Prompt ▸ Write a continuation of the blog text below, on reading Bunyan and on a favorite movie, starting right after its final sentence.

Selected passage ▸
- - -

The third contextual issue was putting Bunyan into the religious landscape of his time. Religious freedom and religious inquiry were current and vital topics in England in the 1600s. England was in the middle of the Restoration. The Stuart kings were Catholic; Parliament, on the heels of the Commonwealth, was holding the line at maintaining the supremacy of the Church of England. Any other religious expression, including the burgeoning number of Protestant reformers, was forbidden. Bunyan was jailed as "a non-conformist" minister more than once between 1658 and 1672; he may have written much of The Pilgrim's Progress while in jail. Even with limited knowledge of the religious issues, I could pick out characters who reflected the societal turmoil and Bunyan's views of that turmoil. So historical context number three was that this book was written during a time of great religious upheaval, in which Bunyan was deeply involved and for which he was jailed, and that the societal issues, as well as Bunyan's religious beliefs, are part of the narrative. 

I'm not sure these three contextual realizations made reading Bunyan any easier or smoother, but they did allow me a framework in which to place myself as I worked my way through this work over three hundred years after it was written.

Next up is Vanity Fair, written 150 years later and taking its title and theme from a locale in The Pilgrim's Progress. From there, I will jump forward another almost half century and reread Little Women.

Why Little Women? Louisa May Alcott was intimately familiar with The Pilgrim's Progress and references to it are laced throughout her great work. Alcott was writing two centuries later, but she was clearly well-versed in the book and made ample use of Bunyan's work to advance her own story. I have a feeling that I may read and understand Little Women differently after having read Bunyan. While reading Bunyan, I had several moments of "ah, so that's what Alcott was talking about."

So many times one book is a springboard leading to another or to a whole line of books. I got interested in reading Bunyan from reading Payback - Debt and the Shadow Side of Wealth, a 2008 nonfiction work by Margaret Atwood. Reading backwards to 1678, I am now springing forward to the 1800s. From there, it is anyone's guess, including my own, which direction I will turn.

As I recently noted, for me reading is like floating down a river. Judging by the books on the table, I'm going to be in the water for some time to come.

Sunday, June 19, 2011

Over the Rainbow

Like so many others, I keep a mental list of my favorite movies. "Hoosiers" is on that list. So is "Singing in the Rain" and "The King's Speech." "Field of Dreams" is on that list too, as is "What Dreams May Come." But my all time, absolutely favorite movie - the one that I will watch at any opportunity - is "The Wizard of Oz."

Yep, 1939, Judy Garland, Ray Bolger, Margaret Hamilton, the Munchkins, Oz, the flying monkeys, the whole nine yards. "The Wizard of Oz" is always number one on any list of mine. I probably have seen it at least once for every year of my life (55) and probably another dozen to two dozen times beyond that, so maybe I've seen it 75-80 times.

- - -

Entries shown ▸
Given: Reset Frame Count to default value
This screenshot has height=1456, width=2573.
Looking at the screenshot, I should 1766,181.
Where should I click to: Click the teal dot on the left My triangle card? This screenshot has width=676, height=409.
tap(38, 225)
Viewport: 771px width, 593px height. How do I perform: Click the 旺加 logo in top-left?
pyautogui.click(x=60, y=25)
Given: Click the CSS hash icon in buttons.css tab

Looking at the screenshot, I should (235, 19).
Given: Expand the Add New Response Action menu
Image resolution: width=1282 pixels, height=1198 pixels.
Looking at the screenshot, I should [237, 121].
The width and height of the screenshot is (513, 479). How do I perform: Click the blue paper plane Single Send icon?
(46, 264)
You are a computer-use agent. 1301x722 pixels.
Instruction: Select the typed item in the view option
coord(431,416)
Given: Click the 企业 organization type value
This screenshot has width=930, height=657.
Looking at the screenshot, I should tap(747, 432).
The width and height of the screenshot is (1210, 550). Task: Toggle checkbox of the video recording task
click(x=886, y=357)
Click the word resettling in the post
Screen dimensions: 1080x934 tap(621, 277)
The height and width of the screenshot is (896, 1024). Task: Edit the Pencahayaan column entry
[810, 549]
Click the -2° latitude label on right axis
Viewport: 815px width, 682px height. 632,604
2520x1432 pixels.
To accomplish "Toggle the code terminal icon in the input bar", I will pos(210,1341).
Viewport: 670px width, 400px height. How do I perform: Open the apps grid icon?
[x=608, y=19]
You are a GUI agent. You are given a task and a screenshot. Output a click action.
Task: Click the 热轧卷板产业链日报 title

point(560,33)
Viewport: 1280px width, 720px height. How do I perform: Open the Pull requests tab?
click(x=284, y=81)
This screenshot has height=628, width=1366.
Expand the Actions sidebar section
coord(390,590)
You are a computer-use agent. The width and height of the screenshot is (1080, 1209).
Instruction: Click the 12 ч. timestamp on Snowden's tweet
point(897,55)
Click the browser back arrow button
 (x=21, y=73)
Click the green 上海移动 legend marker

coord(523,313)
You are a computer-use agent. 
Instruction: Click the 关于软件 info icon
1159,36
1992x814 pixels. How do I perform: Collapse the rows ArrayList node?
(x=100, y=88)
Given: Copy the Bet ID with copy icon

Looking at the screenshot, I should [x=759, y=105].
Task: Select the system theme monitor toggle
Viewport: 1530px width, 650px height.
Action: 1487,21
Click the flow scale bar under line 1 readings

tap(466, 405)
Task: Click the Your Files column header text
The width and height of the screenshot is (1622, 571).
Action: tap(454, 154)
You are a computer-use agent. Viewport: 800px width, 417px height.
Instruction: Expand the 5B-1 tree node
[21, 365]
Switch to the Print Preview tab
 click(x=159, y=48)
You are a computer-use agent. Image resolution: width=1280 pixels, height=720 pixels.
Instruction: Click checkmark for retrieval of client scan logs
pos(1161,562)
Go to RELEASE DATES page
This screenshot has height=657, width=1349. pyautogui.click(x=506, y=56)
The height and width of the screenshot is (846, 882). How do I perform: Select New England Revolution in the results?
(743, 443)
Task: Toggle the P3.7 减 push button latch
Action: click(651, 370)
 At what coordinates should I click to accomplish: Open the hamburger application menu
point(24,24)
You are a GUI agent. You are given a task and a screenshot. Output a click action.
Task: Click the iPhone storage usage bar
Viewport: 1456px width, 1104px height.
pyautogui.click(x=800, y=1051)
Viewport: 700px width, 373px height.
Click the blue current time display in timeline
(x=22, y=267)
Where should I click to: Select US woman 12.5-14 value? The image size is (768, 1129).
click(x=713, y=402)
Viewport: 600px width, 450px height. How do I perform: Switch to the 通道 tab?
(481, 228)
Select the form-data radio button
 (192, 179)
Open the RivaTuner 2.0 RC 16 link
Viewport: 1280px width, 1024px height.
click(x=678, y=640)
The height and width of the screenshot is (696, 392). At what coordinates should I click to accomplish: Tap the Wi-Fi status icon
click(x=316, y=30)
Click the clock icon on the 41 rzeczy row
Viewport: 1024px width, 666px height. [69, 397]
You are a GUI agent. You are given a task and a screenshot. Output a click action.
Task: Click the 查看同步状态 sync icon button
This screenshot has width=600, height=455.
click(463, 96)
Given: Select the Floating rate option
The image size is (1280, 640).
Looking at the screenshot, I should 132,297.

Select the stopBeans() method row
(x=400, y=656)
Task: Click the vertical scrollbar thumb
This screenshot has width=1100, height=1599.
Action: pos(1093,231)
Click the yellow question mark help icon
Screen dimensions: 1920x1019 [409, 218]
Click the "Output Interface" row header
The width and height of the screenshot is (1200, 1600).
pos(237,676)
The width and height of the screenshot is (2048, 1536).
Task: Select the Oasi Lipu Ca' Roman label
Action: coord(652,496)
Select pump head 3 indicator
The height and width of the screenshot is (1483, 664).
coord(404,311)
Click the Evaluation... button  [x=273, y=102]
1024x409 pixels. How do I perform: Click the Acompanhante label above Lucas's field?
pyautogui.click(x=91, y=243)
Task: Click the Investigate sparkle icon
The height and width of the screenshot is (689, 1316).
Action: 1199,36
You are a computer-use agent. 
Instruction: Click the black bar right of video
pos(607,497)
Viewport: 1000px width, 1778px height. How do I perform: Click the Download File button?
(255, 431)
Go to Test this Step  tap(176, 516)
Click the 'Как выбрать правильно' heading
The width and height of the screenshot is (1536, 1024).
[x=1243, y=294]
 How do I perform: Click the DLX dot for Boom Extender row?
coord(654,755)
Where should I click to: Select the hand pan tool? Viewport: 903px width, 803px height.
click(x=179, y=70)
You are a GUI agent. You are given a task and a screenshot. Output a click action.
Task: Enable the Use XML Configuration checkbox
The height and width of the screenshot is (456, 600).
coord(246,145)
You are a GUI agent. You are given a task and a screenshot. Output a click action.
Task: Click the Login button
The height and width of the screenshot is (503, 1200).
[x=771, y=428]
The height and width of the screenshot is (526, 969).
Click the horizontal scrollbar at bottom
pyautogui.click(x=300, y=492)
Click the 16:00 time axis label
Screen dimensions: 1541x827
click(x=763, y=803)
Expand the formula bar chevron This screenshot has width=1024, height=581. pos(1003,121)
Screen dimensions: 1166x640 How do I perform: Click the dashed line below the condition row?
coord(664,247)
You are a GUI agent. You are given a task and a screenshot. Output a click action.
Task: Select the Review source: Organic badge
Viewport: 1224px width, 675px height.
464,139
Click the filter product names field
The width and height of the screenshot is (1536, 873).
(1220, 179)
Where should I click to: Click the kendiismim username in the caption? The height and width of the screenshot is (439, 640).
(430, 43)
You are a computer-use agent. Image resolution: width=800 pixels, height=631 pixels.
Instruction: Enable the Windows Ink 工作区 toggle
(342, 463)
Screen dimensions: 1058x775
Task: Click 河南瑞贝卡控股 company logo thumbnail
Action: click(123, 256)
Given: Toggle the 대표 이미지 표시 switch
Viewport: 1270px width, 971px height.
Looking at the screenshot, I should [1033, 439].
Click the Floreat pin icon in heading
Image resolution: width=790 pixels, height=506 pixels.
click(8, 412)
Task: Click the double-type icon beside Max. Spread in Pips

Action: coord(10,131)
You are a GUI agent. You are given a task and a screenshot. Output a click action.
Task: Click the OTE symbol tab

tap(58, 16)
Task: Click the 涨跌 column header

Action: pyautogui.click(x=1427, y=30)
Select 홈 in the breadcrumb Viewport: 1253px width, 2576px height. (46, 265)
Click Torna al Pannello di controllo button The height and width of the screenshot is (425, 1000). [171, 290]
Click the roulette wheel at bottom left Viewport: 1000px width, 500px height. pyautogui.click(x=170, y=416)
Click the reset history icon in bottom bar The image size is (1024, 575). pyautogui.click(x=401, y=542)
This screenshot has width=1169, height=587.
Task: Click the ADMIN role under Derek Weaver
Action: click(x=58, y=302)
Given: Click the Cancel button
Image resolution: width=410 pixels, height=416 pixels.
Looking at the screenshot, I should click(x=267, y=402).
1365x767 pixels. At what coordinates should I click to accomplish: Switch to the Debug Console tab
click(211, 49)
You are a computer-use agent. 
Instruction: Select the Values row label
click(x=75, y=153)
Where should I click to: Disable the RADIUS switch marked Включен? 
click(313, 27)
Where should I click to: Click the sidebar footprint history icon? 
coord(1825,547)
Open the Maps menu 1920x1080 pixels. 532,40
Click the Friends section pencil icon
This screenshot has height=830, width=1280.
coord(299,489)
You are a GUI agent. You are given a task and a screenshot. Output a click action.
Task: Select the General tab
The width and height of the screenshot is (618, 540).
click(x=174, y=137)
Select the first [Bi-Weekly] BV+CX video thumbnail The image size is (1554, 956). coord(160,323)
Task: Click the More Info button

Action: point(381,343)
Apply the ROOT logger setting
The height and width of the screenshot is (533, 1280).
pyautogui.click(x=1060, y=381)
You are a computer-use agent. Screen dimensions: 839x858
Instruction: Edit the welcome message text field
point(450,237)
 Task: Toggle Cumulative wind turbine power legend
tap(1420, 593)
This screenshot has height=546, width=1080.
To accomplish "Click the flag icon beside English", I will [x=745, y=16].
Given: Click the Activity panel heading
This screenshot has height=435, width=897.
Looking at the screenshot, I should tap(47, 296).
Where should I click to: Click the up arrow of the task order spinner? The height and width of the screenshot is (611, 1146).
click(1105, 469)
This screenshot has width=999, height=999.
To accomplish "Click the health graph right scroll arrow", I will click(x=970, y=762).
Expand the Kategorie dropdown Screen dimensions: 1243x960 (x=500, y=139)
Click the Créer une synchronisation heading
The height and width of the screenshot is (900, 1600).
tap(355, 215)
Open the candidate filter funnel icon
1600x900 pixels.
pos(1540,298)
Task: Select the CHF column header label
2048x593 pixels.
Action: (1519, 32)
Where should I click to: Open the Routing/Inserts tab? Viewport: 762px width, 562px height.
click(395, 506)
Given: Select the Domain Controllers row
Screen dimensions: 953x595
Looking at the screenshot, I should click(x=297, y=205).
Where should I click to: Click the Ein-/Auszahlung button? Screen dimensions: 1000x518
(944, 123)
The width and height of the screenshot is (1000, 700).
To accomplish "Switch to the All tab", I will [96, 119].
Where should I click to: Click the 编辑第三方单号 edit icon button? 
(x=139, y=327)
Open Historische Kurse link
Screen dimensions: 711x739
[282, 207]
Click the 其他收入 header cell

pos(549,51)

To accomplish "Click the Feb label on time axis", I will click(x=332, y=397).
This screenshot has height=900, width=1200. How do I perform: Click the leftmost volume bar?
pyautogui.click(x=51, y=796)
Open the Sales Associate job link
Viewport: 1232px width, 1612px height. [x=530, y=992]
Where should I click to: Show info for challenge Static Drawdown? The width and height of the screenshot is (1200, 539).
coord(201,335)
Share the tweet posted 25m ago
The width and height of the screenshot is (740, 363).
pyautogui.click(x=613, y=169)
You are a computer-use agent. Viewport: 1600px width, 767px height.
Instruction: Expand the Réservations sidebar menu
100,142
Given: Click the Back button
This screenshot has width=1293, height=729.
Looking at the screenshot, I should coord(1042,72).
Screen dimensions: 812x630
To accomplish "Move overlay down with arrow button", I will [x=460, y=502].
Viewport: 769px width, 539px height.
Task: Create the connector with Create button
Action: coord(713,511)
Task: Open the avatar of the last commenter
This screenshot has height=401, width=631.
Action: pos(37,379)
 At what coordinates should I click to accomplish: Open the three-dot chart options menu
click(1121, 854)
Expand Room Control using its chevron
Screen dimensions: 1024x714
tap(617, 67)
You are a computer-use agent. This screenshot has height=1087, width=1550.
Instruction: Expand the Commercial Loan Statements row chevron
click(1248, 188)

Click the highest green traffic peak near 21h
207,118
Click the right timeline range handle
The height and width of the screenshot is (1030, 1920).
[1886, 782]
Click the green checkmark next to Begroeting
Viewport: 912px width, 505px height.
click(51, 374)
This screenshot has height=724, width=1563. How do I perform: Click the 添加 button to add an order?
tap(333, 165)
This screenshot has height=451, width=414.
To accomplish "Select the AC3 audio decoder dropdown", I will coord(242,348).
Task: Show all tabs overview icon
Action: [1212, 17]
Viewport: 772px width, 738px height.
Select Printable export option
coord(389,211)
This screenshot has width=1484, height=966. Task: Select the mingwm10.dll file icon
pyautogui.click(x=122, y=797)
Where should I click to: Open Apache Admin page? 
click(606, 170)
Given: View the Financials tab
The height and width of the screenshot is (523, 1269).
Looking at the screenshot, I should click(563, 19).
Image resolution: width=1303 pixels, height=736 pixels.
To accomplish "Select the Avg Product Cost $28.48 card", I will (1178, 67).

- - -

Final answer ▸
Friday night Warren and I went down to the Ohio Theatre for the start of the summer movie series and watched "The Wizard of Oz" on the big screen. (Be still my heart. While the movie suits me in any format, it really pops when seen on a big screen.)

We were running a bit late getting out of town. As we debated grabbing supper on the fly, I announced, as calmly as I could in light of the ticking clock, that I didn't want to be late for the movie as I had to (had to) see Dorothy sing "Over the Rainbow." If I missed that scene, which occurs very early in the movie, then we might as well bag the whole evening.

A short silence ensued while Warren pondered the enormity (or insanity) of what I had just said. After determining I was probably competent, he said "we'll make it work." And we did, ending up in our seats with ten or fifteen minutes to spare.

I wasn't disappointed. The movie is still magical. For the next two hours (with intermission), I was caught up in the story, enjoying the oh-so-familiar lines and scenes. I bounced in my seat when Glinda (My favorite! My favorite!) made her first appearance; I swallowed hard when Dorothy hugged the scarecrow and whispered "I think I'll miss you most of all." When the house thumped back down at the end of the movie and we were all back in Kansas, I sighed a little.

Emerging into the warm night in downtown Columbus, I felt a little disoriented. "I've a feeling we're not in Kansas anymore." No, nor in Oz either.

If you asked me why I love "The Wizard of Oz" so much, I could probably spin off several reasons. I love the books, and while the movie is not faithful to the text (what do you mean, Louis Mayer, that Dorothy was just dreaming?), it's close enough that I am satisfied. Yip Harburg and Harold Arlen, the lyricist and composer of the songs? Love them. I love watching Judy Garland sing their signature work, "Somewhere Over the Rainbow" (although it is heartbreaking watching it from the vantage point of now knowing how Garland's life would turn out). I love seeing Frank Morgan (the wizard) pop up in various roles, five in all. I even love the flying monkeys and the Wicked Witch of the West, the two components of the film that frighten most children. (I was fine with them when I was little, but that tornado haunted my dreams well into my thirties. Watching the twister scene the other night on the big screen, I found myself still tensing up as it came closer and closer to the farmhouse.)

I love the actors, I love the costumes, I love the sets. I'd love to be Glinda, no matter which character the Facebook quiz said I was most like.

Let's face it: I love the film.

When I outfitted myself for my new job, I found a skirt at Goodwill that I call my Frida Kahlo/Wizard of Oz skirt. (Katrina, if you are reading this, you are probably rolling your eyes and wondering what on earth I look like.) The Oz reference came about because the skirt is so color splashed that it looks like what Dorothy must have seen when she first opened the door after the farmhouse landed in the Munchkin city.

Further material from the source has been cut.